About the study design, the analysis is a descriptive observational study. Specifically, it is a population-based ecological study. Generally, in epidemiological studies it constitutes a level of basic evidence. This type of study does not allow a causal relationship; but it constitutes useful exploratory approach [59]. Another limitation of the study consist in the lock-down period, this period was completely anomalous in terms of the decrease in air pollutants levels. This determines people exposure, which was different from usual situation. For example, in the analysis conducted, the impact of ozone concentrations on health was not included, due to previous analysis performed in Madrid city [60] have concluded that the threshold for ozone values from which effects on health are detected is over 60 µg/m3 (daily average). This value was not reached any day in the study period.

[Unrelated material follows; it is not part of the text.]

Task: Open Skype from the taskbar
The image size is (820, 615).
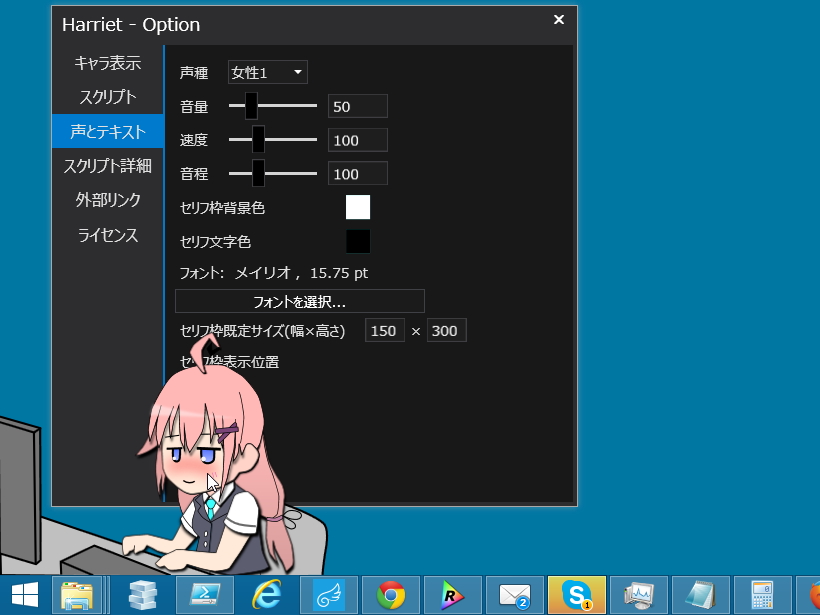Action: click(x=576, y=595)
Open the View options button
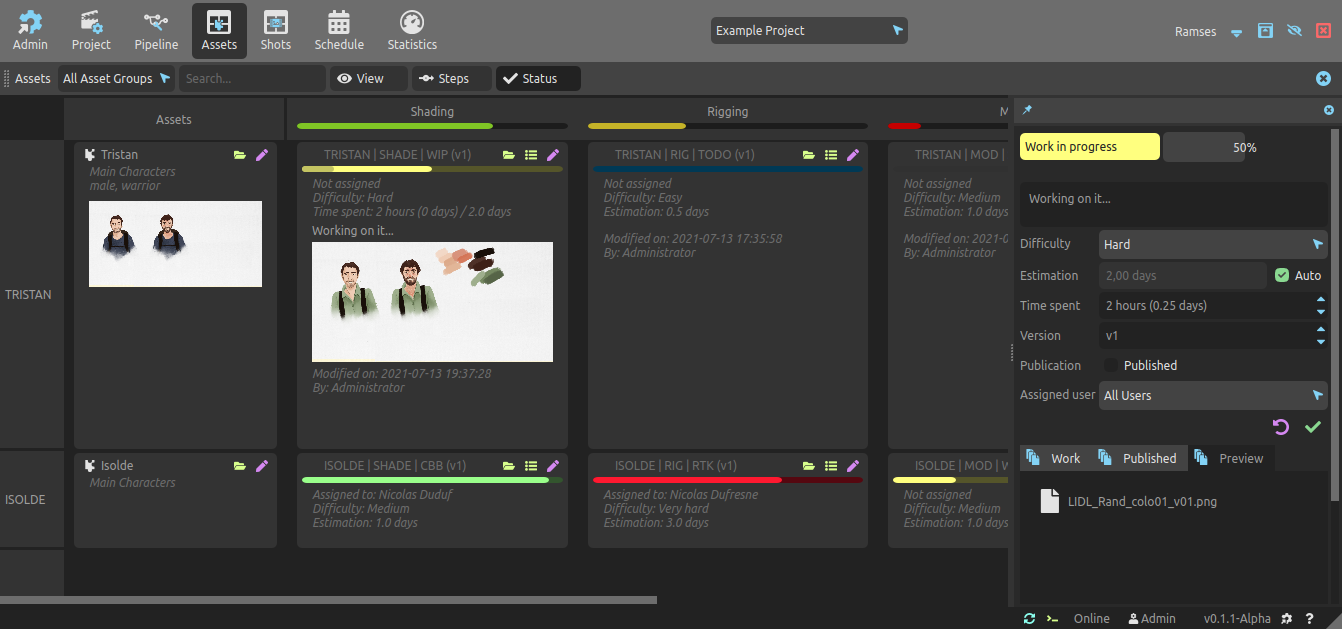 [x=369, y=78]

On the other hand, the conditions under which the data were obtained correspond to a period in which the declaration of cases only occurred when people already presented important symptoms of the disease.

The study conducted by the authors corresponds to an ecological time series design, with all the epidemiological limitations inherent in this type of study, especially the ecological fallacy. Both of the aforementioned points show the need for prudence in extrapolating the results to other situations in time other than those corresponding to the time this study was carried out. Nevertheless, this study could be evaluated with other methodologies that could complement the analysis carried out, a methodology such as propensity score matching [61], even a cohort study could help to improve the quality of observed findings. However, due to the immediacy of the COVID-19, there has not been enough time to carry out a follow-up study to guarantee better scientific evidence. On the other hand, the time series analysis methodology used has been previously implemented in Spain, for example, studying the relationship between COVID-19 and environmental variables such as traffic noise [62] and analyzing the effect of particulate matter from Sahara dust in the incidence of COVID-19 [40]. In addition, there are other examples using time series design to analyze the association between COVID-19 and air pollution carried out in Italy [63], France [64], United Kingdom [65], China [66], and Latin America [67]. Finally, ecological studies are a very efficient tool for making decisions in public health at the short-term [68] and very useful in the context of the current pandemic to identify environmental risks factors. Later studies will carry out a more in-depth and joint analysis of the impact of climate variability, air pollution and other factors that are extrinsic to the transmission of COVID-19.

Conclusions

The results of this study indicate that the environmental variables analyzed are related to the incidence and severity of COVID-19 in the Community of Madrid. In general, low temperatures and low humidity in the atmosphere are associated with increased spread of the virus. Air pollution, especially NO2, is associated with a higher incidence and severity of the disease. The 14-day average values imply a greater risk than daily values.

However, the RR of these environmental factors are small and by themselves cannot explain the behavior of the incidence and severity of COVID-19, which is explained by social distancing and public health measures not considered in our analysis.